COSMX 82D6J7 Weight v power trade off in pack design - how to pick the right balance.
Explore the COSMX 82D6J7 cell for UAV applications, balancing weight and power for optimal drone performance and endurance.
Value Propositions
Pouch form factor with a nominal capacity of 74.0 Wh and 20.0 Ah.
Volumetric energy density of 351 Wh/l, around median for high-performance cells.
Gravimetric energy density of 157 Wh/kg, providing a lightweight solution for UAVs.
Maximum continuous discharge of 400 A, top-quartile vs median of 30 A.
Volumetric power density of 7026 W/l, among the highest in the database.
About the Cell
The COSMX 82D6J7 cell features a pouch form factor with a nominal capacity of 74.0 Wh and 20.0 Ah, making it suitable for various UAV applications. With a volumetric energy density of 351 Wh/l, it is positioned around the median for high-performance cells, ensuring efficient space utilisation in battery packs. The gravimetric energy density of 157 Wh/kg offers a lightweight solution, crucial for drone applications where weight is a significant factor. Additionally, the cell boasts a maximum continuous discharge of 400 A, placing it in the top-quartile compared to the median of 30 A in the database. This capability allows for robust performance during demanding flight conditions. Furthermore, the volumetric power density of 7026 W/l is among the highest in the database, enabling quick energy delivery when required, which is essential for applications that demand high power output in short bursts.
Application Challenges
In the context of EVTOL and the weight vs power trade-off in pack design, selecting the right battery cell is critical. UAVs require batteries that not only provide sufficient energy for extended flight times but also maintain a lightweight profile to enhance overall performance. The challenge lies in balancing these two factors effectively. High energy density is essential for long endurance drone batteries, while lightweight designs are necessary for optimal UAV performance. The COSMX 82D6J7 cell addresses these challenges with its impressive specifications, ensuring that UAVs can achieve their mission profiles without compromising on safety or efficiency. The need for lightweight drone battery packs is further underscored by the increasing demand for heavy-lift drone capabilities, which require careful consideration of both weight and power output.
Why this Cell
The COSMX 82D6J7 cell is an excellent choice for UAV applications due to its impressive metrics. With a maximum continuous discharge of 400 A, it is in the top-quartile compared to the median of 30 A, allowing for high discharge rates that are essential for demanding flight scenarios. The volumetric energy density of 351 Wh/l ensures that the cell can deliver substantial energy within a compact form factor, making it ideal for long endurance drone batteries. Additionally, the gravimetric energy density of 157 Wh/kg provides a lightweight solution, crucial for maintaining flight efficiency. This balance of power and weight is vital for UAVs, particularly in applications requiring extended flight times and high performance. The cell's specifications align perfectly with the needs of UAV battery optimisation, making it a prime candidate for custom UAV battery packs.
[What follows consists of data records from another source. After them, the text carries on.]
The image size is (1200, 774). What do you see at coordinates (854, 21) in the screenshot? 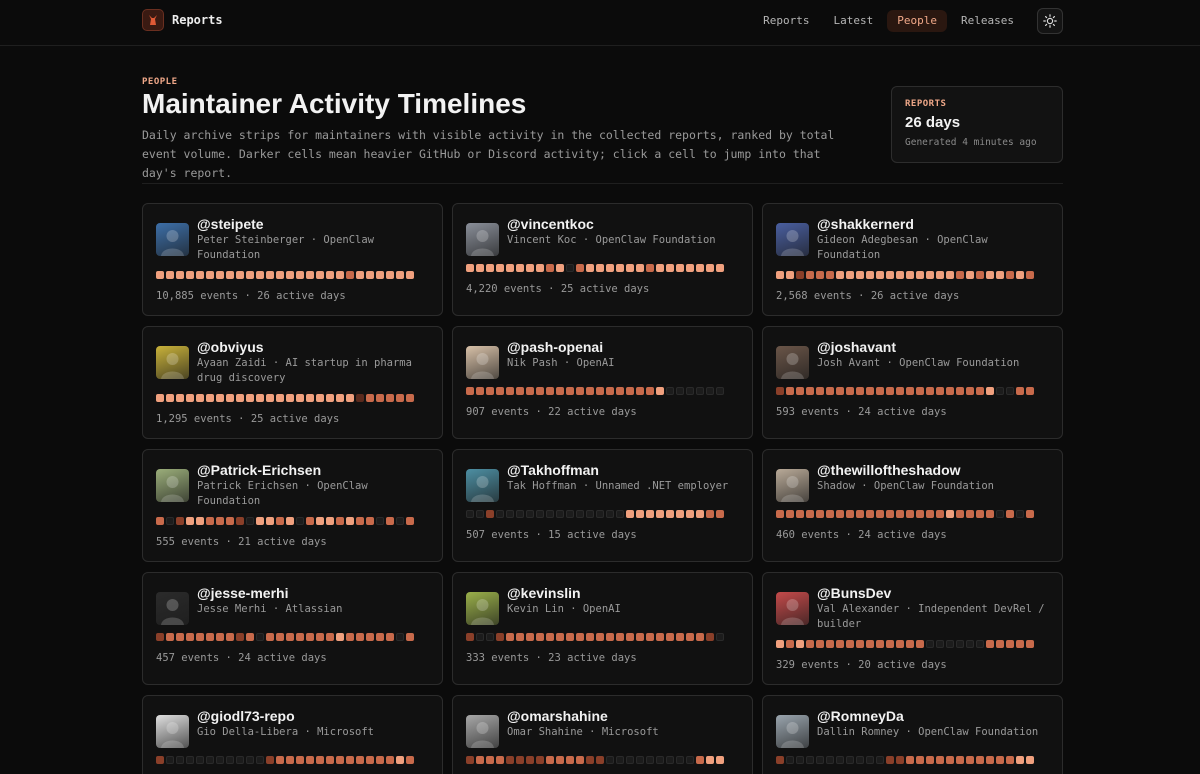
I see `nav-link-latest: Latest` at bounding box center [854, 21].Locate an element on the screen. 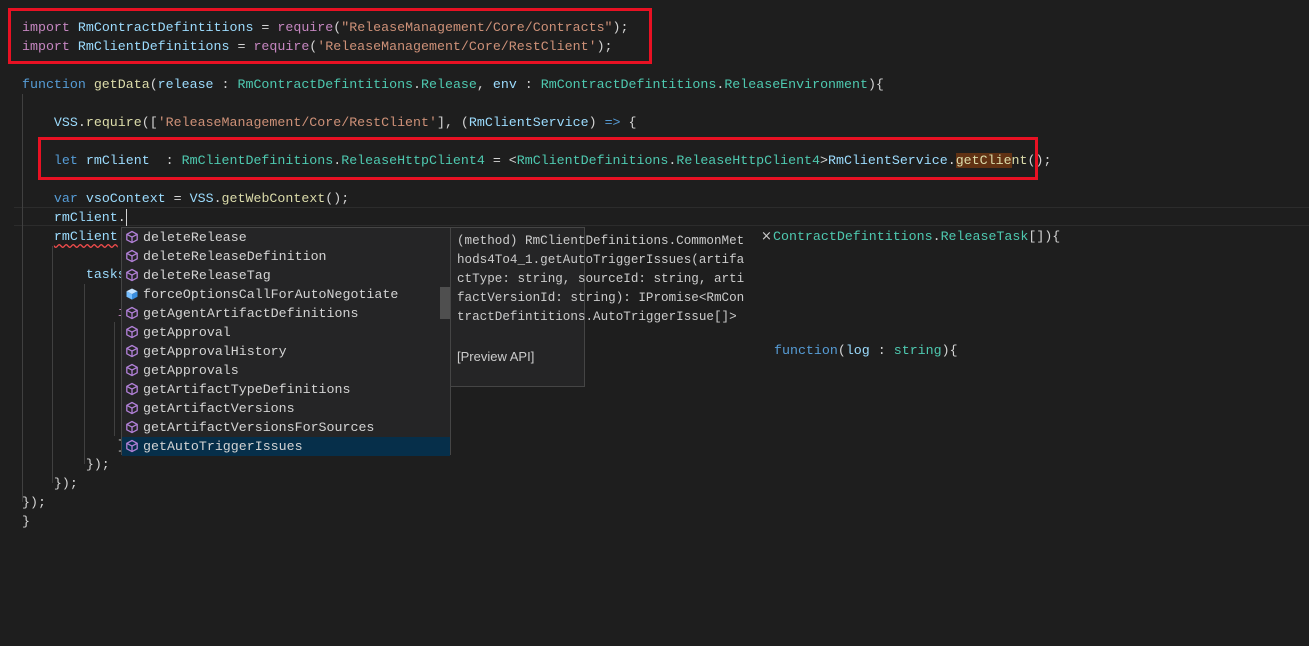 This screenshot has height=646, width=1309. highlight-box-imports is located at coordinates (330, 36).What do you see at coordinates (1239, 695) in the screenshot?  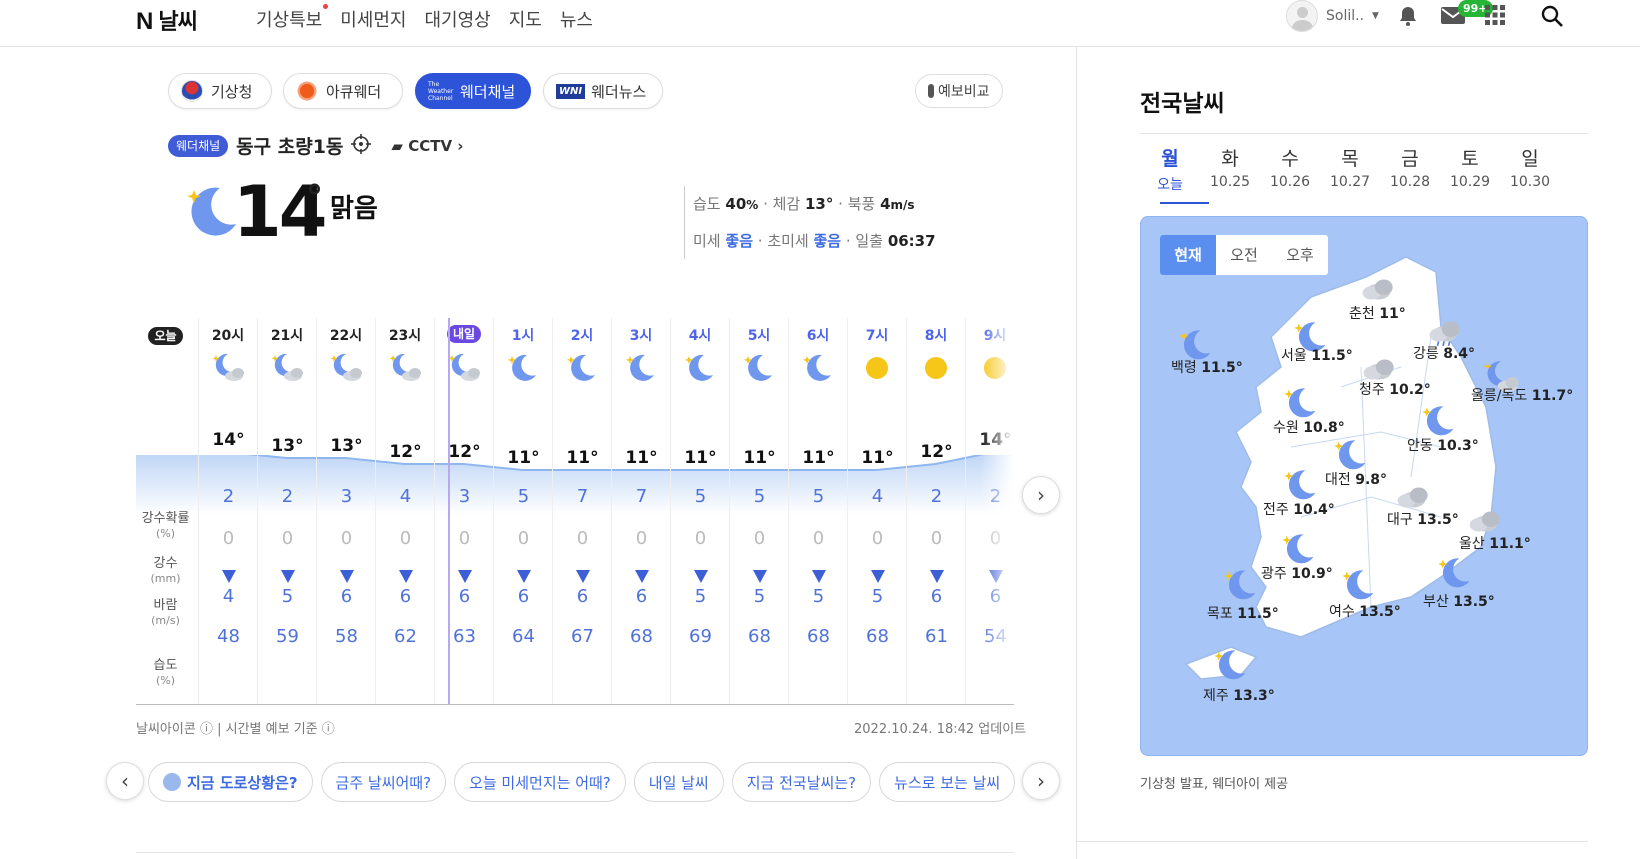 I see `city-label: 제주 13.3°` at bounding box center [1239, 695].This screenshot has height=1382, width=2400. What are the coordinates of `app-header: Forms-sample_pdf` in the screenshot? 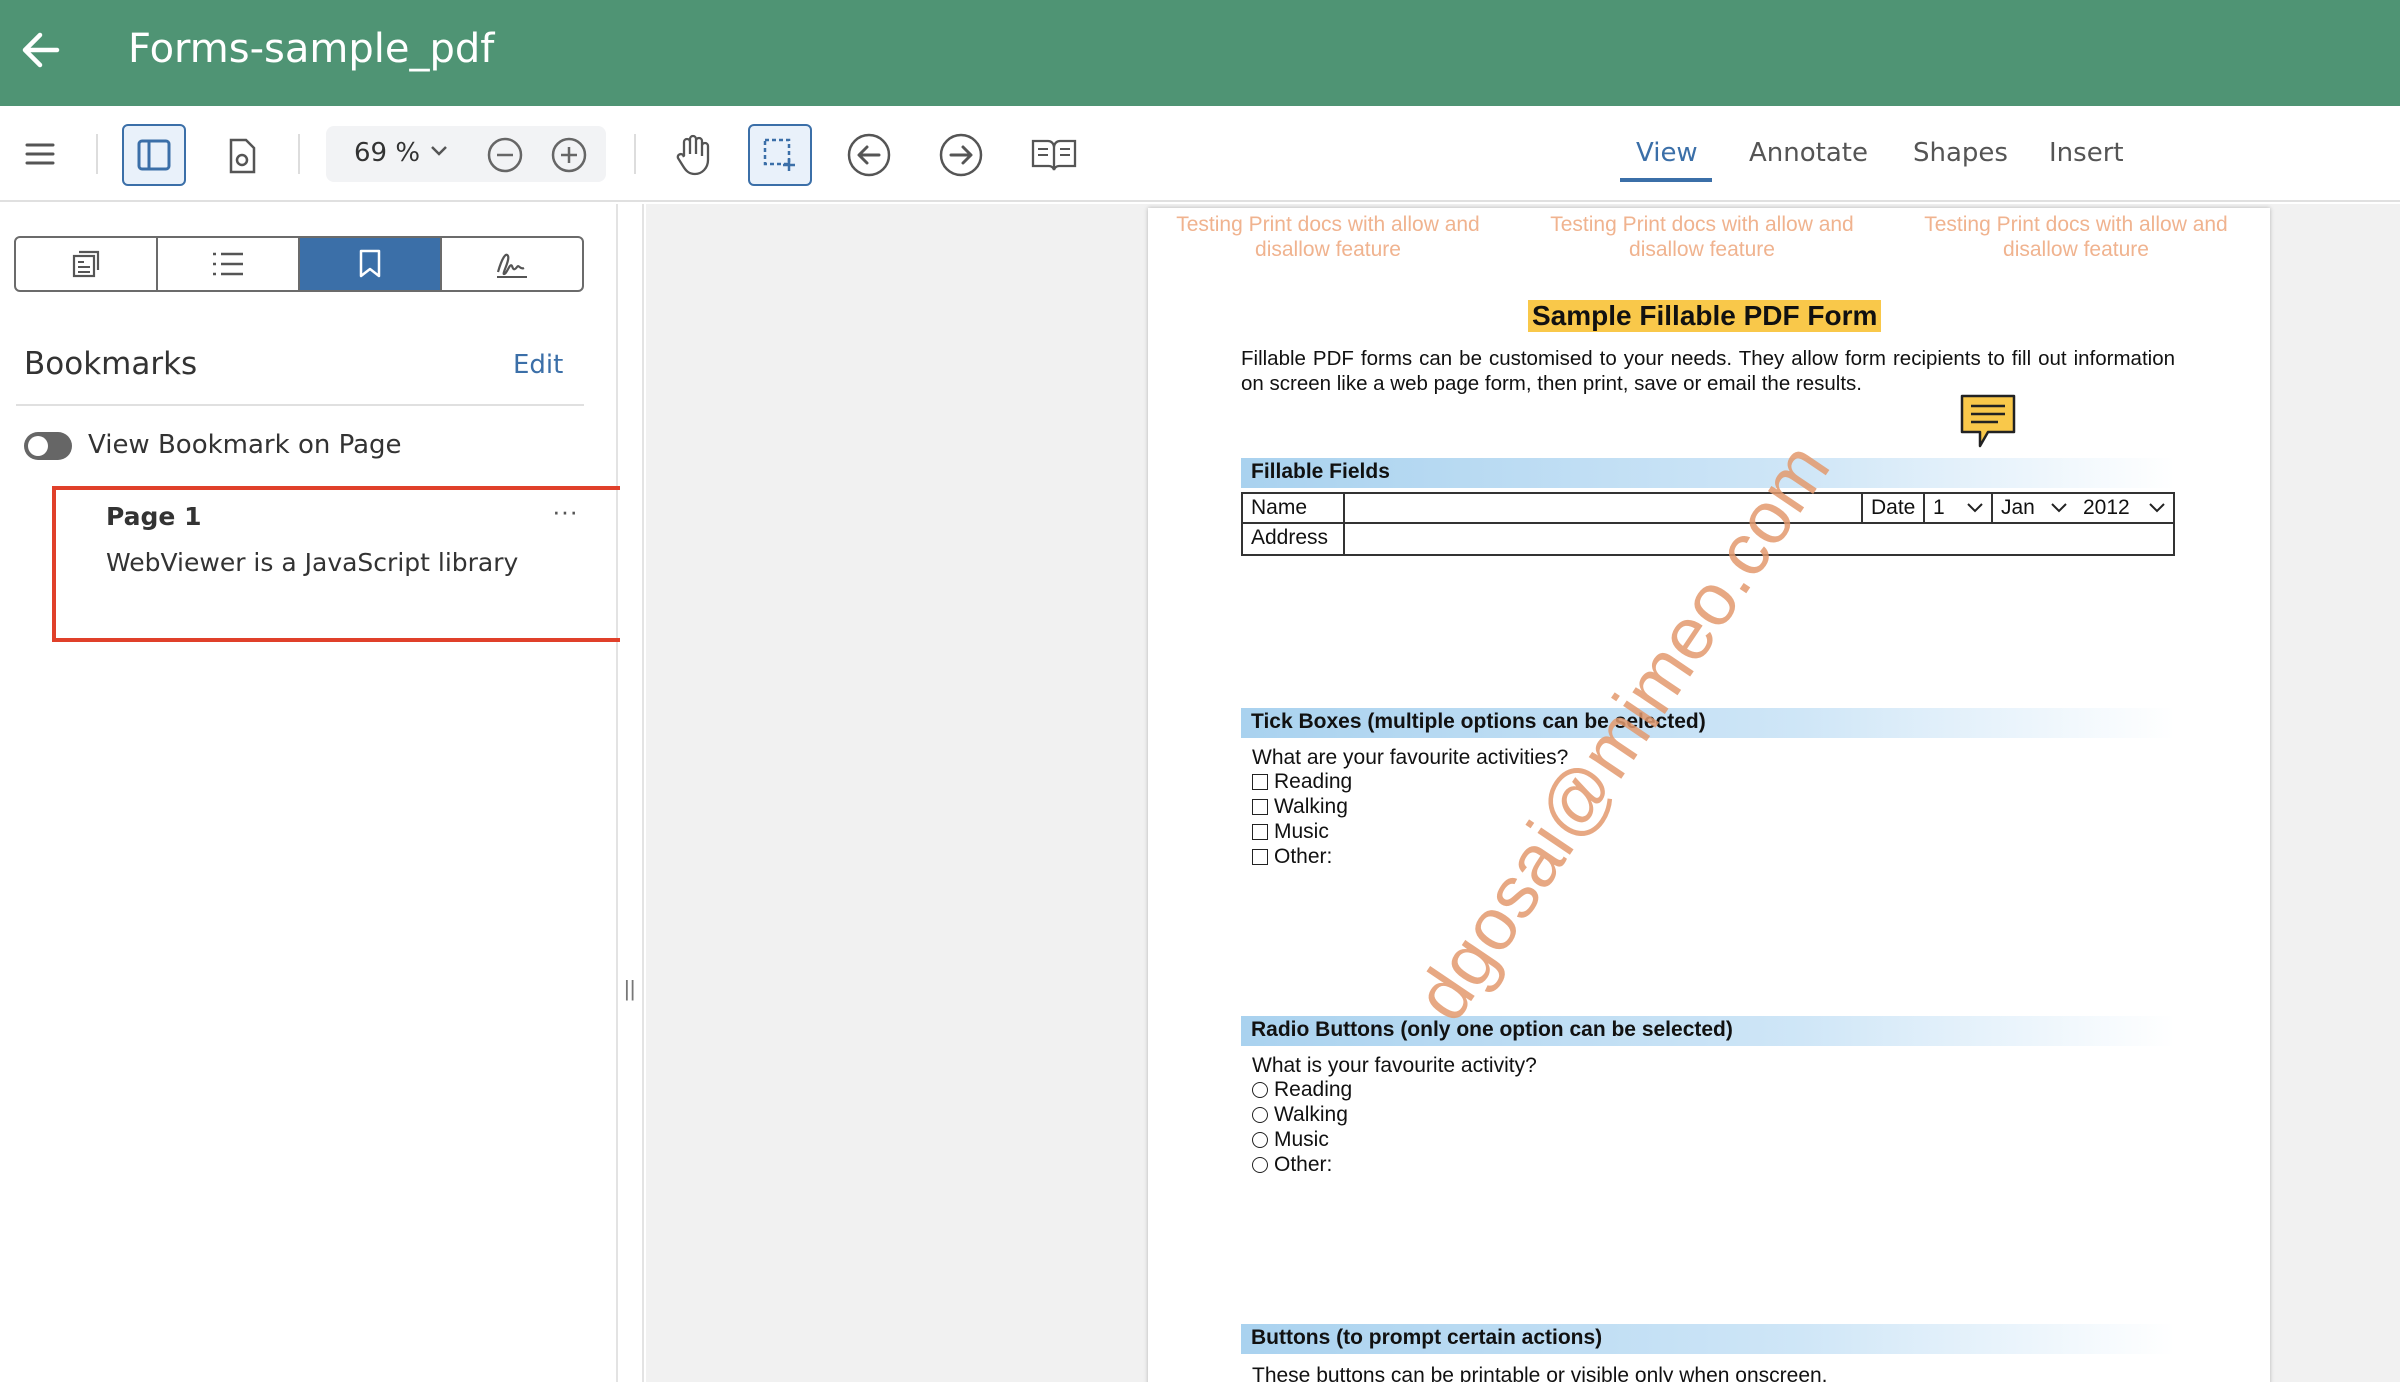 It's located at (1200, 53).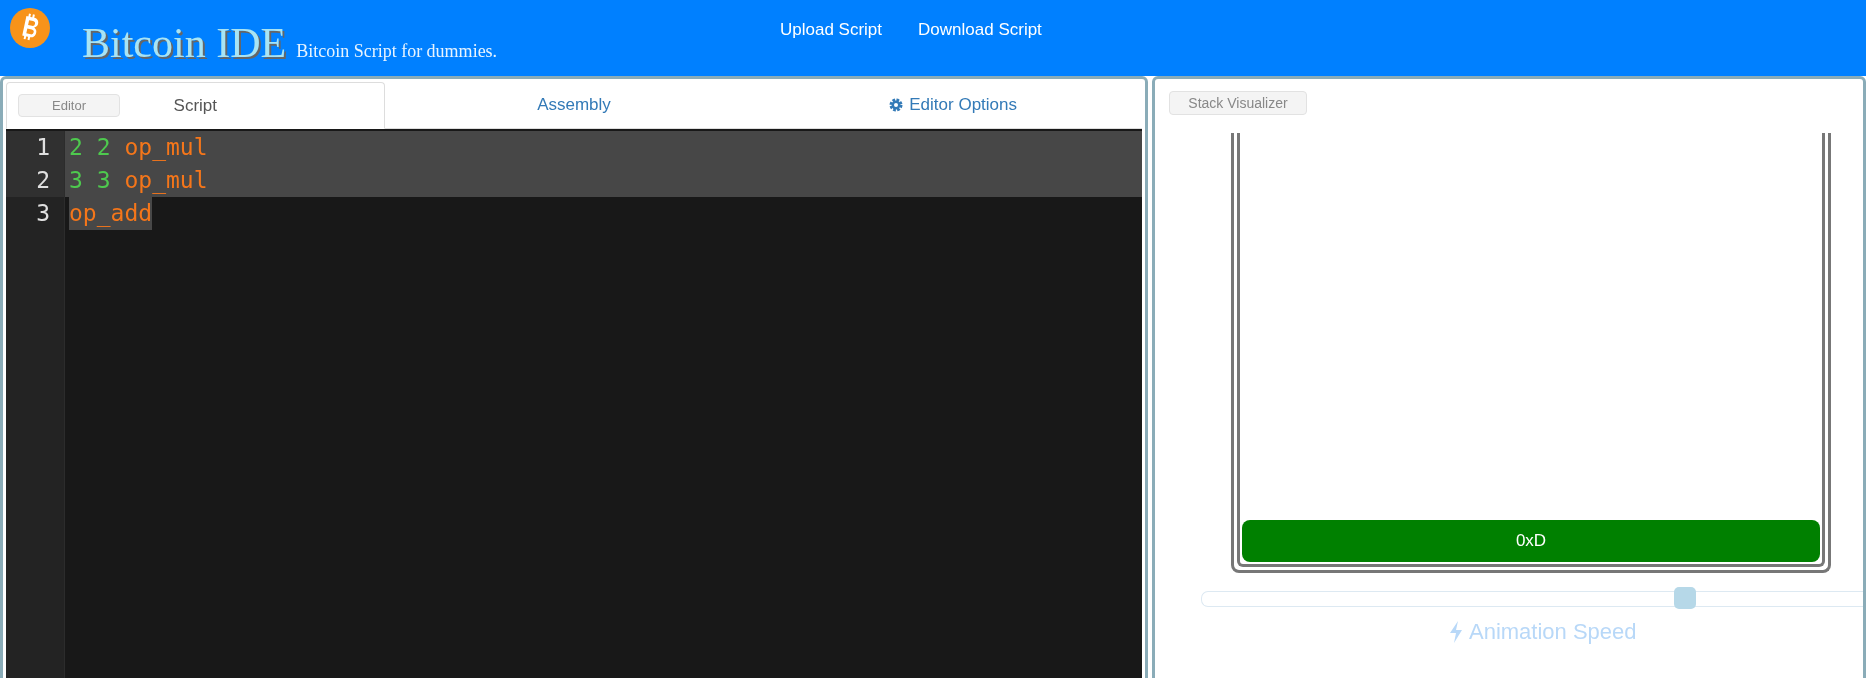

How Model-Based Design Helps
Simulation and model-based design play a crucial role in optimising the selection of battery cells for UAV applications. By modelling load profiles, thermal behaviour, and voltage response, engineers can predict how the COSMX 82D6J7 cell will perform under various conditions. This approach allows for accurate assessments of usable energy and thermal management, which are critical for preventing overheating and ensuring reliable operation. For instance, simulating the thermal rise during high discharge scenarios helps identify potential risks and enables the selection of cells that can withstand demanding conditions. Furthermore, modelling energy consumption across different flight profiles aids in determining the optimal balance between weight and power, ensuring that the selected battery cell meets the specific requirements of the mission. This data-driven approach reduces the reliance on trial-and-error testing, leading to more efficient and effective UAV battery designs.